Il n’y a pas eu réellement de sélection au début car nos premières poulinières sont issues de sauvetages et, par chance, la plupart ont d’excellentes origines ou un très gros potentiel, voire les deux réunis pour certaines. Aujourd’hui, nous regardons un peu plus les papiers pour éviter de tourner en rond sur les origines, l’éventuelle production pour certaines, les sorties en concours pour d’autres ou encore le modèle. On ne trouvera jamais la jument parfaite, à nous de corriger les défauts en faisant le bon croisement : par exemple, nous venons de récupérer une jument « sauvetage » avec de très mauvais aplombs ; avec des croisements intelligents, elle a produit deux étalons, nés origines constatées dont un qui a rejoint le studbook du Selle français !
Sur quels critères vous basez-vous pour créer les bons mariages entre juments et étalons ?
Le meilleur étalon du monde n’est pas forcément celui qui conviendra à nos juments. En premier, nous évitons la consanguinité. Ensuite, nous pensons à un mariage tout en sélectionnant l’étalon sur ses performances, et de là nous nous penchons plus précisément sur ce qu’il y a à corriger sur la mère, ce que le père peut apporter, et inversement. Nous regardons également le tempérament. Nous essayons de nous renseigner sur les éventuels produits des étalons ou sur des croisements similaires.
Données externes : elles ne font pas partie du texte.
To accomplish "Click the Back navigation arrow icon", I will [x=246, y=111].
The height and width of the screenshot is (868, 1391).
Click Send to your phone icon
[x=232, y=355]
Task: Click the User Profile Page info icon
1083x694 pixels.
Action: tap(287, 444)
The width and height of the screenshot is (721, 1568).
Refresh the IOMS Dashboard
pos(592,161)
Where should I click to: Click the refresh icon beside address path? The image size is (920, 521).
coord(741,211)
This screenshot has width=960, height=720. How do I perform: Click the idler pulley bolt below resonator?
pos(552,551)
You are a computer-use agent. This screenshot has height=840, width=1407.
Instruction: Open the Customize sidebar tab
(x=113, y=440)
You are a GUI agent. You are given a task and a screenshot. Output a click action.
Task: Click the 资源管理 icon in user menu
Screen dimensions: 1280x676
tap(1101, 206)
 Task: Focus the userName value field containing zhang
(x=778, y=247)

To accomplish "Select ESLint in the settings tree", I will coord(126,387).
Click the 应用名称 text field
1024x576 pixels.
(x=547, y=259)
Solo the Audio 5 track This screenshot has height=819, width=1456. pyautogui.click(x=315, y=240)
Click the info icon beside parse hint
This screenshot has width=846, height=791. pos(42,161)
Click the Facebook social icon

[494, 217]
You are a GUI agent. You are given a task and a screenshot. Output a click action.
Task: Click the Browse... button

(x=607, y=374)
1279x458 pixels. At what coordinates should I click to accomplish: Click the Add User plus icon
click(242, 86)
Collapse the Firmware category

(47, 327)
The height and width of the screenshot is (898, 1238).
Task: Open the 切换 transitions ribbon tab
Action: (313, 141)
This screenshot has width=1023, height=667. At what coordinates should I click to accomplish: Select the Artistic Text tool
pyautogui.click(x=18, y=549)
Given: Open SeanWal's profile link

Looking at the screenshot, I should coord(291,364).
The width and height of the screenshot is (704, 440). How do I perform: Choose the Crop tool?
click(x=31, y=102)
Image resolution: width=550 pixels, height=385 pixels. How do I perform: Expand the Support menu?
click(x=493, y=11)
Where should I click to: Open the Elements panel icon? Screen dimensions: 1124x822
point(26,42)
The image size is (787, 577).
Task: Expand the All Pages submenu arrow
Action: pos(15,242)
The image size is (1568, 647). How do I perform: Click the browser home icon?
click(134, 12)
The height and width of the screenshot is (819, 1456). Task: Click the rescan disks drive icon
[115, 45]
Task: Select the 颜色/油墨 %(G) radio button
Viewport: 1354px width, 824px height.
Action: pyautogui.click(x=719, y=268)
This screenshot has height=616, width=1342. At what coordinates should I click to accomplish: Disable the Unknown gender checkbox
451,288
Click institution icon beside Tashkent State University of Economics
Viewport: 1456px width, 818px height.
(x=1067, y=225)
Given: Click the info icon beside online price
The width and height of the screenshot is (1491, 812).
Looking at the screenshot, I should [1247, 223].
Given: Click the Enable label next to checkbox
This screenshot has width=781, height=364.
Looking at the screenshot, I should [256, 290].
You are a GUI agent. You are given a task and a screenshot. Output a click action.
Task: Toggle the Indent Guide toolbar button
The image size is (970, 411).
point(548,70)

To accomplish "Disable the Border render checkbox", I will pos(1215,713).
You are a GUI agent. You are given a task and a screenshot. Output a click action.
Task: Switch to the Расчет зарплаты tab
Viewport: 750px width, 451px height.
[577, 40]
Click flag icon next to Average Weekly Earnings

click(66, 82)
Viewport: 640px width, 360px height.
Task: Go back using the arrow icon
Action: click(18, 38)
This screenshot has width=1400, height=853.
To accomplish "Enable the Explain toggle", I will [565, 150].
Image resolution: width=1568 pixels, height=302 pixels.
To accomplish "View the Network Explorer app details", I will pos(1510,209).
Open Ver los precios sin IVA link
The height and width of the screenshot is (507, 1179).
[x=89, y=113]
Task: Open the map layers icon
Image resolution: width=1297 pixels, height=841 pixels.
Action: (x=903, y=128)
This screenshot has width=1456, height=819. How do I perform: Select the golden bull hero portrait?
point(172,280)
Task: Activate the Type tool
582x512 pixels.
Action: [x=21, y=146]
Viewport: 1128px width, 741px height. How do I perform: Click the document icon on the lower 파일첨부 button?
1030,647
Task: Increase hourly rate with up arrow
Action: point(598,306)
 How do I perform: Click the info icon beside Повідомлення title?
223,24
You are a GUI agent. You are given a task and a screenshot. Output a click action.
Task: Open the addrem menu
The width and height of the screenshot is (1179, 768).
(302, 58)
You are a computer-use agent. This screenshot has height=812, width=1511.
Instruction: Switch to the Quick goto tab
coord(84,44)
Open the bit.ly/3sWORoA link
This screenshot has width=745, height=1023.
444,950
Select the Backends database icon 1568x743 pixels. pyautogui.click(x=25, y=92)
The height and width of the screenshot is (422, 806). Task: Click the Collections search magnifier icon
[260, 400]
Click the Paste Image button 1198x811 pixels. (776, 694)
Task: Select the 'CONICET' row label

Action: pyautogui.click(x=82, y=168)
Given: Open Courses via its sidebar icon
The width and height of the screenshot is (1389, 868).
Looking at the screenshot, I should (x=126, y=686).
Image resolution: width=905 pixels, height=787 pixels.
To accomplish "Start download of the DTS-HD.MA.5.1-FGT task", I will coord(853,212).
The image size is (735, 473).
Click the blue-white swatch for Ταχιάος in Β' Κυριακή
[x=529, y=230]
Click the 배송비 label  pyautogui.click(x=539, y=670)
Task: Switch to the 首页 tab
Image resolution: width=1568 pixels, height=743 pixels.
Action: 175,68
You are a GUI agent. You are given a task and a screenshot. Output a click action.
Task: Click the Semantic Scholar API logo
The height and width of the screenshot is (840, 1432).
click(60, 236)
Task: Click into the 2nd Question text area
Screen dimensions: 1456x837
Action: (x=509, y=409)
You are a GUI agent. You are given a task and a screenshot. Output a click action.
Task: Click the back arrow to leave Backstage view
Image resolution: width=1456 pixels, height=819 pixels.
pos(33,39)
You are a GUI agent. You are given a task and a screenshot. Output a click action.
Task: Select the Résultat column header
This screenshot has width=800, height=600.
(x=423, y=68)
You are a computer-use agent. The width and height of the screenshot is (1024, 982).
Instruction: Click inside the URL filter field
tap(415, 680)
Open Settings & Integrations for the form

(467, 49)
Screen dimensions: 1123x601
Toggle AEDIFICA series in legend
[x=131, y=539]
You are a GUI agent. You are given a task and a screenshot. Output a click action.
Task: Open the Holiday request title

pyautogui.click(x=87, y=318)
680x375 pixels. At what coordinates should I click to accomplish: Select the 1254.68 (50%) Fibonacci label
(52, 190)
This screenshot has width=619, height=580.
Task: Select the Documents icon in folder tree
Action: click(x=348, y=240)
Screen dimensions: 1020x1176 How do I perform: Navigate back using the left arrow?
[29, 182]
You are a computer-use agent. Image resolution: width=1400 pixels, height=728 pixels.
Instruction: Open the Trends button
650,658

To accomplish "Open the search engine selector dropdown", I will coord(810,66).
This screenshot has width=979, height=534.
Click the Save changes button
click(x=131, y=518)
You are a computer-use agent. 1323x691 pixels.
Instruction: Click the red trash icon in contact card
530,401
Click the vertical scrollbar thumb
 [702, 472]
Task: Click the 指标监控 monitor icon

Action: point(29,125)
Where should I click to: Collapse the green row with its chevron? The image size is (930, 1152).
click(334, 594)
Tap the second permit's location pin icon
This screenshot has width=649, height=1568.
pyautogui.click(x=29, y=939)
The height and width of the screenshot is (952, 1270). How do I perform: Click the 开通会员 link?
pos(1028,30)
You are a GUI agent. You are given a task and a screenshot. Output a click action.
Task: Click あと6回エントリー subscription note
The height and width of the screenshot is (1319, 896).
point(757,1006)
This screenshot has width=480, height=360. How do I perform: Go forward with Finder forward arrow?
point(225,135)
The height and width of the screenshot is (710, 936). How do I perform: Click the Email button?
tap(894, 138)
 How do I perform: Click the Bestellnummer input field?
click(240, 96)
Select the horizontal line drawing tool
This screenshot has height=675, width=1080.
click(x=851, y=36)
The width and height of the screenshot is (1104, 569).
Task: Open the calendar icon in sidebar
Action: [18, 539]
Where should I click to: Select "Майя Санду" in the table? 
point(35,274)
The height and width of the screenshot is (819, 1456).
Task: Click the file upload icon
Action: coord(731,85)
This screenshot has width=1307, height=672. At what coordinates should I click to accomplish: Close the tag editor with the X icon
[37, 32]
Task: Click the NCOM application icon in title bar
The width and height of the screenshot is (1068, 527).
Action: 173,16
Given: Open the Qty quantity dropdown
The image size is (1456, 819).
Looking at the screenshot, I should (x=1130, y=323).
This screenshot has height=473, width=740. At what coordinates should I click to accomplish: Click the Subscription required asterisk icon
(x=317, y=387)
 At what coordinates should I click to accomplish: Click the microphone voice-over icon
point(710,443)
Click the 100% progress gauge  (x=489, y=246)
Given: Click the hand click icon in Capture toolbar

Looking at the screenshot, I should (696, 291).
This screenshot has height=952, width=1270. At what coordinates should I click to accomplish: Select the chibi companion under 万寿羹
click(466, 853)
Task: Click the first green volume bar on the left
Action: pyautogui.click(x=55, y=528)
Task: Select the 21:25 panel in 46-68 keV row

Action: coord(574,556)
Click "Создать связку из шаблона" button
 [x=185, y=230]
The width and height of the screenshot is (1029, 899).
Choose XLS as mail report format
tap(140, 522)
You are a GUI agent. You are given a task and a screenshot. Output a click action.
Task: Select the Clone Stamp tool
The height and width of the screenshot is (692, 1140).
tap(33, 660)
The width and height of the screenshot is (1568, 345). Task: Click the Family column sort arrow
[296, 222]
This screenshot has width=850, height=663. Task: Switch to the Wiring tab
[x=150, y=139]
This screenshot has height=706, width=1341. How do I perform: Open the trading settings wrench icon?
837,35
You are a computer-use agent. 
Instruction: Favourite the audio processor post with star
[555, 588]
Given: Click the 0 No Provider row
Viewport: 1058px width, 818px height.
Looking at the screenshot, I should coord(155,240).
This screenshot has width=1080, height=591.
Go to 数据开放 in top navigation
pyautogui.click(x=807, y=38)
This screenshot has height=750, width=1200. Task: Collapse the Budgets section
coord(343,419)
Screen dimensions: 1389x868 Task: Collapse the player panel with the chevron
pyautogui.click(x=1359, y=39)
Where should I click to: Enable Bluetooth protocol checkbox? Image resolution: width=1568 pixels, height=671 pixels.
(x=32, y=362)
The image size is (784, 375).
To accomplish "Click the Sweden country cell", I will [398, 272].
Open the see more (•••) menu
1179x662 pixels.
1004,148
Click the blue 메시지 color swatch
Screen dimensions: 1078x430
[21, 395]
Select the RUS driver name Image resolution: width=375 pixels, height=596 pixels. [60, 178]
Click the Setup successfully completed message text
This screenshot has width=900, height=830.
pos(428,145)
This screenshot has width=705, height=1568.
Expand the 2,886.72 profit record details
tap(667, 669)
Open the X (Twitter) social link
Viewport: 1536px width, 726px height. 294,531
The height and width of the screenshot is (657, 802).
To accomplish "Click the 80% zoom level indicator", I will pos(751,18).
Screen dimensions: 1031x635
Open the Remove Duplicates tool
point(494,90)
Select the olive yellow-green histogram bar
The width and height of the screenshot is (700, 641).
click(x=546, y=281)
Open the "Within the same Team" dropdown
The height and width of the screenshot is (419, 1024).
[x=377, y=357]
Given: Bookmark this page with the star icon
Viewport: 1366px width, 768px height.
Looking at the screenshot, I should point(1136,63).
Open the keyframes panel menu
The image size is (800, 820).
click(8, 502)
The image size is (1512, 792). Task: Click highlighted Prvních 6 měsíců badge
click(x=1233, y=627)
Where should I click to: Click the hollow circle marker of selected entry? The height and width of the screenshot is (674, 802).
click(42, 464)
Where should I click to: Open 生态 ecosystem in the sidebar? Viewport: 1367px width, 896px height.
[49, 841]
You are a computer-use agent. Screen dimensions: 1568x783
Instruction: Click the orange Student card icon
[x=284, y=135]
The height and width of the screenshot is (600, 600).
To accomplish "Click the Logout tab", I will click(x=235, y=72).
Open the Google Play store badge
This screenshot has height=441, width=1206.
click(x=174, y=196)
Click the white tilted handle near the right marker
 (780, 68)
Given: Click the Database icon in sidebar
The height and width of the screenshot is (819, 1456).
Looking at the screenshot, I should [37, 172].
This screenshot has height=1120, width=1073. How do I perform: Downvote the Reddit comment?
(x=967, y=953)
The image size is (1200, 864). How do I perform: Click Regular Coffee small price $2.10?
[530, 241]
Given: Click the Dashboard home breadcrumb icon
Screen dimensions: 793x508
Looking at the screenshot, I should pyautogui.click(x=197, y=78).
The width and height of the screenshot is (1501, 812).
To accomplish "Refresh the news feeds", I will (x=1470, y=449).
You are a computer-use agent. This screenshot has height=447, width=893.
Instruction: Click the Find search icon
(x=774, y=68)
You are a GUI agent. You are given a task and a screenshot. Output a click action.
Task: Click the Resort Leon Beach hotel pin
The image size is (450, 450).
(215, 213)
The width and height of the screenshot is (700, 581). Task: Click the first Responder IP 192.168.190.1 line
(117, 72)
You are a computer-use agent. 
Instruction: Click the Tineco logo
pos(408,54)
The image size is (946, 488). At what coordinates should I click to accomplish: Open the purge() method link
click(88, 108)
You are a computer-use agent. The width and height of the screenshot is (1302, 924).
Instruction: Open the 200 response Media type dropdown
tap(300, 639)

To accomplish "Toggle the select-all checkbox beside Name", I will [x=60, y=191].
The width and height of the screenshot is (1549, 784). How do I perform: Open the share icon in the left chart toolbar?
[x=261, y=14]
Quels sont les traits de caractère privilégiés pour les futurs poulains ?
Sans aucun doute, un poulain bien dans sa tête ! J’entends par là un poulain qui n’est pas peureux et pas stressé, avec qui on peut avancer dans le travail de sensibilisation et désensibilisation même si celui-ci a son petit caractère, il en faut aussi ! Les gènes des parents y jouent pour beaucoup, certes, mais je fais partie des gens qui pensent que l’environnement aussi : un poulain élevé dans un environnement stressant peut devenir craintif même si ses gènes ne l’y prédisposent pas, et inversement. C’est pour cela que j’aime bien tenter des croisements qu’on pourrait penser incompatible parfois, et jusque là ça a toujours réussi !
Quels sont les projets de développement de l’élevage ?
Nous avons un projet professionnel en cours mais pour le moment nous gardons le secret. Si ce projet se concrétise, alors nous pourrons repenser au projet matériel et donc re-moduler nos bâtiments. Puis en élevage il y a toujours des mini-projets de développement, en ce qui nous concerne pour le moment c’est d’améliorer notre quotidien pour faciliter notre travail. »
Pour le mot de la fin, quel est le poulain/pouliche dont vous êtes la plus fière ?
J’Adore du Pti’Pont. À peine avons-nous su que sa maman Quiniela Bois Margot (L’Arc de Triomphe x Dollar du Murier) était pleine de Vagabond de la Pomme, je savais que le produit resterait à la maison. L’intuition féminine ou mon inconscient qui s’est opposé à ma conscience, on ne saura jamais mais c’est sans regret et avec fierté que je la garderai à mes côtés ! Malgré de grosses propositions alléchantes, qui ont commencé aux championnats de France, j’ai toujours dit non!